In a statement by the governing body, they said that Robyn had decided to leave “by mutual agreement to pursue opportunities outside of the FIA.

“Performing in the role of CEO at the FIA has been an enormous privilege and I am grateful to have directed a programme of restructuring and reform.

“Now is the time to step away in the knowledge that the organisation is better placed for the challenges which lie ahead,” Robyn stated as quoted by the FIA.

The governing body stated that she “spearheaded a comprehensive overhaul of the federation’s operational structure, playing a pivotal role in modernising the FIA, enhancing governance, and securing sustainable financial stability.”

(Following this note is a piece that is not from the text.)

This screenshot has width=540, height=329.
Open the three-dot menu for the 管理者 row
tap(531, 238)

Robyn, who was a part of the automotive industry, and was an executive at Volvo, Nissan, and Daimler Chrysler, started working for the government body in late 2022. At the time, her recruitment was described by FIA President Mohammed Ben Sulayem as “a transformative moment for our federation.

“Natalie’s appointment was notable as the first CEO in the history of the FIA. She has contributed greatly to a wide-ranging reorganisation of our operational and management structure as well as our financial sustainability,” Ben Sulayem said in a statement regarding her departure.

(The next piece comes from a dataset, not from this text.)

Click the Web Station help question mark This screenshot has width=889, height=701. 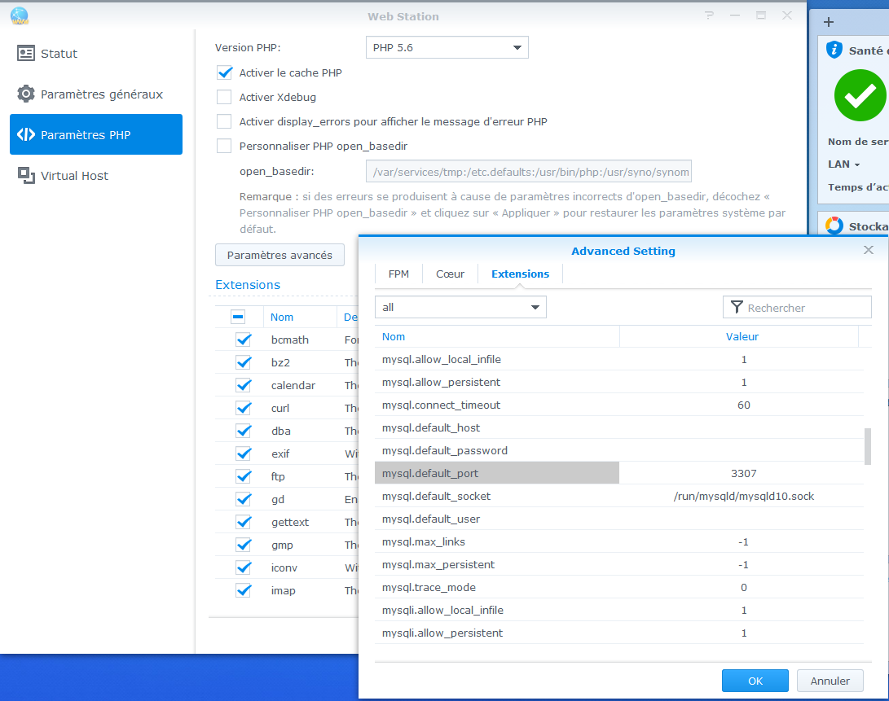(x=709, y=15)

Robyn, who will leave at the end of May, marks the fourth senior personnel to depart from the governing body since December of last year, following resignations of sporting director Steve Nielsen, single-seater technical director Tim Goss, and head of the commission for women Deborah Mayer.

It comes after the wake of controversies surrounding the governing body, and FIA President Mohammed Ben Sulayem.

In March, the FIA’s ethics body cleared Ben Sulayem of accusations from a whistleblower regarding interference of races in Saudi Arabia and Las Vegas, stating it had “no evidence” to support the claims.

Ben Sulayem and the governing body are also fighting a lawsuit brought in by F1 Academy Director Susie Wolff, regarding the inquiry launched by the FIA into claims that her and Mercedes Team Principal Toto Wolff presented a conflict of interest within the sport.